Thursday, November 18, 2010

We will crash again.

On fifteen November was very special. Beyond words can say. My favourite people on the face of earth made me realized that birthdays can really be beyond special. Monday was like the epitome of a perfect day. I could not possibly have asked for more than what i got. And like they said, things that go unplanned are always the best. Nobody can deny that. Ever. I swear to anything. Nothing beats them. I know i am not exactly that articulate of a person so i didn't exactly express my thoughts and feelings really well but just so you know, i am ever so grateful for the troubles you people have gone through to make the outcome a success <33 It was a moment of contentment for me and everyone i supposed. When i re-read the notes and letters and saw the presents once again, it always felt like the first time that  i read and saw everything. I loved how that feels like. So then that night, i lay down, contemplating. I seemed to overthink everything, everyone and have so much fear engulfed me and i felt so overwhelmed by it. I have so much fear lingering on my door that sometimes i got myself paranoid for no apparent reason. But nevertheless, the one thing i loved about myself is that i get over things fast [Notice i said things, not someone or a person]. I might be all sad and grumpy but the next minute i will get over it and will be all smiles. Just like always.  

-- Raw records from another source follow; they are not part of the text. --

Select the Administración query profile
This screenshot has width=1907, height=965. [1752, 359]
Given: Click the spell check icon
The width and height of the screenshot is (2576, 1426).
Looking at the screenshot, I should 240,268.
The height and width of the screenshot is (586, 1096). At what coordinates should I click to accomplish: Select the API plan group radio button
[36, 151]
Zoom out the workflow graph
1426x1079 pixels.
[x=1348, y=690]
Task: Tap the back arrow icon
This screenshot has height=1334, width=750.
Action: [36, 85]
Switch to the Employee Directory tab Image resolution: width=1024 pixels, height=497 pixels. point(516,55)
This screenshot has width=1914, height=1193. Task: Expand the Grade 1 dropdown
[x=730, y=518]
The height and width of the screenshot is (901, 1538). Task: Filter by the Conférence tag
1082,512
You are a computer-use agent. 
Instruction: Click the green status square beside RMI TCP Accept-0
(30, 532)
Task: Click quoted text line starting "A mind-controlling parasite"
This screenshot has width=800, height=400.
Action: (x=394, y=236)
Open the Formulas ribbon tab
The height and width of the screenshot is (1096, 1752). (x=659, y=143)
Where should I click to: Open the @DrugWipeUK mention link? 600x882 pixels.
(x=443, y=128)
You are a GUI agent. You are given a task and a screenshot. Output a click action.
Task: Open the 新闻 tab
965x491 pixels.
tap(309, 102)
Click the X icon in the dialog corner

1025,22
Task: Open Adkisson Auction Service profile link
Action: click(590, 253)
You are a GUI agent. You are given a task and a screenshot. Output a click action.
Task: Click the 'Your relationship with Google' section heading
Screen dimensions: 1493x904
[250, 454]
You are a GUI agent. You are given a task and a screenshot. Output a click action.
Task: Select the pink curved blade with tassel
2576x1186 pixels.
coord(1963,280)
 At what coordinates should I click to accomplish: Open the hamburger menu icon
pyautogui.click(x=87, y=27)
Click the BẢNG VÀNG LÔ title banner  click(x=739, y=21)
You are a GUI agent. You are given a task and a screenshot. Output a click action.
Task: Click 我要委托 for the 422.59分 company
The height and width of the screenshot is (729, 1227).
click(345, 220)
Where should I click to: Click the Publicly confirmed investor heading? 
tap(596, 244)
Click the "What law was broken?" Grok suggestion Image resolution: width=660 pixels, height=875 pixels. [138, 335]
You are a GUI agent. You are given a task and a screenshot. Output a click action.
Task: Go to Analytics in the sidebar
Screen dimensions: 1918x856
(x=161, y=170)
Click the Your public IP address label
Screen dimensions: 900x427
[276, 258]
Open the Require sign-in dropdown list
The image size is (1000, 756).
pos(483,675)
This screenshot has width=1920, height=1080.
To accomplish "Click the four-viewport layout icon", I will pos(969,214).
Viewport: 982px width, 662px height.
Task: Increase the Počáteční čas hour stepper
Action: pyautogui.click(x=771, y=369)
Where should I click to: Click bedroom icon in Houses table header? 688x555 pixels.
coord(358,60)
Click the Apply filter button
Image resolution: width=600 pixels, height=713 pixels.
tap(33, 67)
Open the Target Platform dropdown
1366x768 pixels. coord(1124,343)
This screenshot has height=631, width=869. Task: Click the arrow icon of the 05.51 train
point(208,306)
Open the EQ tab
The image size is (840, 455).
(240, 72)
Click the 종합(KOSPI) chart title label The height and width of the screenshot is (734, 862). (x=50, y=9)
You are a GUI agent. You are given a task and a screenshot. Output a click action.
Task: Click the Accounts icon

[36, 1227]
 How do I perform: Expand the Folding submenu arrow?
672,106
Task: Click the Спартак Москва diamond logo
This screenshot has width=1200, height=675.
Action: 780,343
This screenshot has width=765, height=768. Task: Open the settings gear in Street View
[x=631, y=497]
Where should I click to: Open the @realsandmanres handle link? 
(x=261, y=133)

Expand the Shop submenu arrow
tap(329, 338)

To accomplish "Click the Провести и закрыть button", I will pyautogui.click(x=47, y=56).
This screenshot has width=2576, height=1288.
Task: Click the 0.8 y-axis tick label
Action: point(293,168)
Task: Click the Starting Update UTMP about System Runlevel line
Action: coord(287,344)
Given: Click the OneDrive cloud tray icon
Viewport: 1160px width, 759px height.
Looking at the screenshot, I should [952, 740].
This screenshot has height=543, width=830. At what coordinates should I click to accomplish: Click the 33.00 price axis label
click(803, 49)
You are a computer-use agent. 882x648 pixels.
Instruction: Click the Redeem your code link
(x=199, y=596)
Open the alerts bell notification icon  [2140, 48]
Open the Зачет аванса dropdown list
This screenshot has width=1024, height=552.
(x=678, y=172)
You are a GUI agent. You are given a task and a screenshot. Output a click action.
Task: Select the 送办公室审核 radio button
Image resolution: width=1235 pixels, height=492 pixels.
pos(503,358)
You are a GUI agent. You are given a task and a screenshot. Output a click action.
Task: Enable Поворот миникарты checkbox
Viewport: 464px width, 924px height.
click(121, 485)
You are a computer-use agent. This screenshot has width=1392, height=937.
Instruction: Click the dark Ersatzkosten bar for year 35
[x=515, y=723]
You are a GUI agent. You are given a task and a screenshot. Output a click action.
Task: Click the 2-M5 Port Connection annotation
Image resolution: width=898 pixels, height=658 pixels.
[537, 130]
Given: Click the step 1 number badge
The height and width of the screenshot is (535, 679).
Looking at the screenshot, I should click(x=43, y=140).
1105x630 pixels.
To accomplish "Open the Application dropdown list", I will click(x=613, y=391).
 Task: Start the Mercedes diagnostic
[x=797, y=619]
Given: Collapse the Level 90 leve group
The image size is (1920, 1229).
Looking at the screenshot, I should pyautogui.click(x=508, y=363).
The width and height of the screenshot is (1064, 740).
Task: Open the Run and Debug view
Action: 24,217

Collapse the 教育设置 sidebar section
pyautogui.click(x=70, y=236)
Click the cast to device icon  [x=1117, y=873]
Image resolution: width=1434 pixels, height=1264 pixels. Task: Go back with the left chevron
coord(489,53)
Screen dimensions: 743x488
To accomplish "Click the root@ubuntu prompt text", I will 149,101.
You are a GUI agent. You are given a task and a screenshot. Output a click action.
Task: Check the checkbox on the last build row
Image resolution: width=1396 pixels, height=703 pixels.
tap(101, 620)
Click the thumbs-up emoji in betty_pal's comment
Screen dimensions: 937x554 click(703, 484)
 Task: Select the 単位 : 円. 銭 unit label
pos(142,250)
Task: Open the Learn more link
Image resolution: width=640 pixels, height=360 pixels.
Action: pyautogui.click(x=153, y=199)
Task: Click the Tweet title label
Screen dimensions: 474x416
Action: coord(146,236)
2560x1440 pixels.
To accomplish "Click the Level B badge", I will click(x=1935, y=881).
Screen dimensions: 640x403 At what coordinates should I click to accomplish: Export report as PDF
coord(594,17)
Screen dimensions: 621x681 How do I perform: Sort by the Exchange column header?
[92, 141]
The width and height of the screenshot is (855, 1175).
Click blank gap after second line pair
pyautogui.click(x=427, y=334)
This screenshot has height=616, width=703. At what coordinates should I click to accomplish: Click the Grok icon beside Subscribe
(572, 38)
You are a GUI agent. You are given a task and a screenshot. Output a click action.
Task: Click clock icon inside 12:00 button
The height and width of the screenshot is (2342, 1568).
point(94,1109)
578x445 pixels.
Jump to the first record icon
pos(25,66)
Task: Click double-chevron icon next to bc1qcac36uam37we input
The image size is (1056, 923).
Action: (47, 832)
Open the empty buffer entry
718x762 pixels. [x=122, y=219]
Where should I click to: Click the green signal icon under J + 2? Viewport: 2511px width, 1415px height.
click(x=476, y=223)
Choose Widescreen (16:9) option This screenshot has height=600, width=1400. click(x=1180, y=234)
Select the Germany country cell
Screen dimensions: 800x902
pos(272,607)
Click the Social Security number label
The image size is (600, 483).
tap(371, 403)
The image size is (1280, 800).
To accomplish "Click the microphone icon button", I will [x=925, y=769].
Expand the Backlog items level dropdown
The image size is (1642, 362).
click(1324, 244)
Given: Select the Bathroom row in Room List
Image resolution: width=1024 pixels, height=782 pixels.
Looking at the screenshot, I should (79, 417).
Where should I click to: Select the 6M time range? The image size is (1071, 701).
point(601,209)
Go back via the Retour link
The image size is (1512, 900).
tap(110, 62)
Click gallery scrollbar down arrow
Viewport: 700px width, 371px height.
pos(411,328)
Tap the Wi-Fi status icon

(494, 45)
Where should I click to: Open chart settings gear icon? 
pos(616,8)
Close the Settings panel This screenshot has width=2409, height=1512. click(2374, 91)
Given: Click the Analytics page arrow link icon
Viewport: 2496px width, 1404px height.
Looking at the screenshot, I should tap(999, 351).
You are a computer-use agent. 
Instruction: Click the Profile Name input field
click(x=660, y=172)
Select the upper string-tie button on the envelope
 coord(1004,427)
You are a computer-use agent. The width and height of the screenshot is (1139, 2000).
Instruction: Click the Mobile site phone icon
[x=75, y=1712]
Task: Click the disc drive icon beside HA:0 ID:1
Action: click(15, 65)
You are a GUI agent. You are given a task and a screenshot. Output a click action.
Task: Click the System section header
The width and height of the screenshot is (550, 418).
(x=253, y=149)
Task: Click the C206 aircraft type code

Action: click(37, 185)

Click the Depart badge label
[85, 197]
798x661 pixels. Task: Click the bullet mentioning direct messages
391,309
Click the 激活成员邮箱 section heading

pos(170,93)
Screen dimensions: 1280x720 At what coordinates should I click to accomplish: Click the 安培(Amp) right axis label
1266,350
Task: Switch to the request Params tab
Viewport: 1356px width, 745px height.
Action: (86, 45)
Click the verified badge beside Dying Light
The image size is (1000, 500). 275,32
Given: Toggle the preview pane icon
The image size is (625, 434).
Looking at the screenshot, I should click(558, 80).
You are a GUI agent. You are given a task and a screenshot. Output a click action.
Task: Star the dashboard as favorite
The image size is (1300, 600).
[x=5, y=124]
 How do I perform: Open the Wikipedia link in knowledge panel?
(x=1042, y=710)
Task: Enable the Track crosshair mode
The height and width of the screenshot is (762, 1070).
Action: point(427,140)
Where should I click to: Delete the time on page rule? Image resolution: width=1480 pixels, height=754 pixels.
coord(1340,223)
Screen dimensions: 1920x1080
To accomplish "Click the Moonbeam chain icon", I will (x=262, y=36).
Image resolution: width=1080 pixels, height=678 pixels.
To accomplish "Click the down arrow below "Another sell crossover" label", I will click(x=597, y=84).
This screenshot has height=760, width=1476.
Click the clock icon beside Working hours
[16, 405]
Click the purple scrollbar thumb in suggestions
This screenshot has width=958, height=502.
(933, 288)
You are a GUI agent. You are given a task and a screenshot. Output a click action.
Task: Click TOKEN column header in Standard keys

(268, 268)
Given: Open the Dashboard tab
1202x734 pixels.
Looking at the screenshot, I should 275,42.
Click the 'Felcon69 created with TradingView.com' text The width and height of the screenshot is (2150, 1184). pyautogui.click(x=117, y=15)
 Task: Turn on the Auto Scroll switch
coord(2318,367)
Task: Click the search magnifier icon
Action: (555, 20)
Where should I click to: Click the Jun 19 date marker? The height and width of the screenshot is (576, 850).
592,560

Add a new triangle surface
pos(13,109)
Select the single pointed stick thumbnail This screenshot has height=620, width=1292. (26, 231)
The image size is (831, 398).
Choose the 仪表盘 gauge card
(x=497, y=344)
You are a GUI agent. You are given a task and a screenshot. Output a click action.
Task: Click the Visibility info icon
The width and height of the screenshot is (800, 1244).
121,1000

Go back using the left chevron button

And special thanks and everything to Nuurainy aka Nia for the white lies and all. I love you people <33. I fucking love these people (Thats the first vulgarity i have ever written on my blog so that i reckon pretty much emphasized on how much i appreciated their prescence.) hehh.

Tomorrow is the day. Like finally. Its our grad night aka prom night minus the couple dancing i supposed. Its okay that our school may be the only exception by helding it in our school hall. Come on, we can be like the americans. They had theirs in school too as far as i know. Its our last chance to gather everyone again before we proceed on in life, pursuing many different things in life. And i got myself a date, or wtv it is you called.